EXERCISE MATERIAL.
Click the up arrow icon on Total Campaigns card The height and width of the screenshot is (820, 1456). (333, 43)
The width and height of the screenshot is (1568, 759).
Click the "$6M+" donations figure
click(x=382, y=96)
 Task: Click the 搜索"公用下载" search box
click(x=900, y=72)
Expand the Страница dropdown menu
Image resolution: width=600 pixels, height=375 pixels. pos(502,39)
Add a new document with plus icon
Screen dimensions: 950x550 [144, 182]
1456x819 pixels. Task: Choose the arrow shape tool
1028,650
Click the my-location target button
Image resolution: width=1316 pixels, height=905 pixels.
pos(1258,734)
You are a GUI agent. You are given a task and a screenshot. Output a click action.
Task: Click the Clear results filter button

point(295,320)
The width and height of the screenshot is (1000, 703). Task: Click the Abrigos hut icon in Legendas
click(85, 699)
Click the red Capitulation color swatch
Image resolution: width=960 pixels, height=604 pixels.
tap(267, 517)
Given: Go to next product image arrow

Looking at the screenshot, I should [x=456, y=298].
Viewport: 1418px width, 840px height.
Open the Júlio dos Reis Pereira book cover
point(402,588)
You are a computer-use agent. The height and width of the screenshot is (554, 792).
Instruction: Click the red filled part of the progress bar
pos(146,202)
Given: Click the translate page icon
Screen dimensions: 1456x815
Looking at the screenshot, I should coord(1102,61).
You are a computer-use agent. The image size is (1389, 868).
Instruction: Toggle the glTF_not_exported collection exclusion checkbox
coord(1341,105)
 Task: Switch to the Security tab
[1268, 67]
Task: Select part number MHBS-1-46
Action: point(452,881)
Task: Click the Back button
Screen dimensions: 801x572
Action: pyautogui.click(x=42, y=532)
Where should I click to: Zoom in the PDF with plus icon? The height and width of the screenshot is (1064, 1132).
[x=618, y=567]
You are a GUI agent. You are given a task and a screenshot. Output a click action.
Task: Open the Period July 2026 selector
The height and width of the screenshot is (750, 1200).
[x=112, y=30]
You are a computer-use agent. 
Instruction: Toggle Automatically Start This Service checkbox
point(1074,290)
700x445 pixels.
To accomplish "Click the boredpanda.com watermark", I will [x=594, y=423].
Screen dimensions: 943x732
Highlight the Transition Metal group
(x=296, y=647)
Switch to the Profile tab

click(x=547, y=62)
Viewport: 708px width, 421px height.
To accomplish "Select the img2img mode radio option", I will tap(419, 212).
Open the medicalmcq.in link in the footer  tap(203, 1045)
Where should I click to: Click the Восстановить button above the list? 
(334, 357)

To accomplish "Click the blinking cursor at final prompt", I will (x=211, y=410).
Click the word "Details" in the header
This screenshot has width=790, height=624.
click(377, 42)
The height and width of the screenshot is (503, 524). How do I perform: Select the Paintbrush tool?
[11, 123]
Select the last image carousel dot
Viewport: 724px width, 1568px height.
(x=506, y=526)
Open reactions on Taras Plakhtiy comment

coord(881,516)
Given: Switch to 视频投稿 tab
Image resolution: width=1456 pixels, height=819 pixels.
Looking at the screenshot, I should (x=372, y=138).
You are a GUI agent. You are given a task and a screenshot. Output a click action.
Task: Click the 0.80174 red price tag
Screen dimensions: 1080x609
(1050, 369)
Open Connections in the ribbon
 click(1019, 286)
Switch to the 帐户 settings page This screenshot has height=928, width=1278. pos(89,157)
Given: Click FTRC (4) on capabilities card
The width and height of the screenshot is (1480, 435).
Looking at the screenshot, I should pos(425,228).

OBJECTIVE. Reproduce all of the material above, substituting "Directive" for every occurrence of "Instruction" and leaving everything else unchanged.

FULL SOLUTION.
Click the up arrow icon on Total Campaigns card The height and width of the screenshot is (820, 1456). (333, 43)
The width and height of the screenshot is (1568, 759).
Click the "$6M+" donations figure
click(x=382, y=96)
 Task: Click the 搜索"公用下载" search box
click(x=900, y=72)
Expand the Страница dropdown menu
Image resolution: width=600 pixels, height=375 pixels. pos(502,39)
Add a new document with plus icon
Screen dimensions: 950x550 [144, 182]
1456x819 pixels. Task: Choose the arrow shape tool
1028,650
Click the my-location target button
Image resolution: width=1316 pixels, height=905 pixels.
pos(1258,734)
You are a GUI agent. You are given a task and a screenshot. Output a click action.
Task: Click the Clear results filter button

point(295,320)
The width and height of the screenshot is (1000, 703). Task: Click the Abrigos hut icon in Legendas
click(85, 699)
Click the red Capitulation color swatch
Image resolution: width=960 pixels, height=604 pixels.
tap(267, 517)
Given: Go to next product image arrow

Looking at the screenshot, I should [x=456, y=298].
Viewport: 1418px width, 840px height.
Open the Júlio dos Reis Pereira book cover
point(402,588)
You are a computer-use agent. The height and width of the screenshot is (554, 792).
Directive: Click the red filled part of the progress bar
pos(146,202)
Given: Click the translate page icon
Screen dimensions: 1456x815
Looking at the screenshot, I should coord(1102,61).
You are a computer-use agent. The image size is (1389, 868).
Directive: Toggle the glTF_not_exported collection exclusion checkbox
coord(1341,105)
 Task: Switch to the Security tab
[1268, 67]
Task: Select part number MHBS-1-46
Action: point(452,881)
Task: Click the Back button
Screen dimensions: 801x572
Action: pyautogui.click(x=42, y=532)
Where should I click to: Zoom in the PDF with plus icon? The height and width of the screenshot is (1064, 1132).
[x=618, y=567]
You are a GUI agent. You are given a task and a screenshot. Output a click action.
Task: Open the Period July 2026 selector
The height and width of the screenshot is (750, 1200).
[x=112, y=30]
You are a computer-use agent. 
Directive: Toggle Automatically Start This Service checkbox
point(1074,290)
700x445 pixels.
To accomplish "Click the boredpanda.com watermark", I will [x=594, y=423].
Screen dimensions: 943x732
Highlight the Transition Metal group
(x=296, y=647)
Switch to the Profile tab

click(x=547, y=62)
Viewport: 708px width, 421px height.
To accomplish "Select the img2img mode radio option", I will tap(419, 212).
Open the medicalmcq.in link in the footer  tap(203, 1045)
Where should I click to: Click the Восстановить button above the list? 
(334, 357)

To accomplish "Click the blinking cursor at final prompt", I will (x=211, y=410).
Click the word "Details" in the header
This screenshot has width=790, height=624.
click(377, 42)
The height and width of the screenshot is (503, 524). How do I perform: Select the Paintbrush tool?
[11, 123]
Select the last image carousel dot
Viewport: 724px width, 1568px height.
(x=506, y=526)
Open reactions on Taras Plakhtiy comment

coord(881,516)
Given: Switch to 视频投稿 tab
Image resolution: width=1456 pixels, height=819 pixels.
Looking at the screenshot, I should (x=372, y=138).
You are a GUI agent. You are given a task and a screenshot. Output a click action.
Task: Click the 0.80174 red price tag
Screen dimensions: 1080x609
(1050, 369)
Open Connections in the ribbon
 click(1019, 286)
Switch to the 帐户 settings page This screenshot has height=928, width=1278. pos(89,157)
Given: Click FTRC (4) on capabilities card
The width and height of the screenshot is (1480, 435).
Looking at the screenshot, I should pos(425,228).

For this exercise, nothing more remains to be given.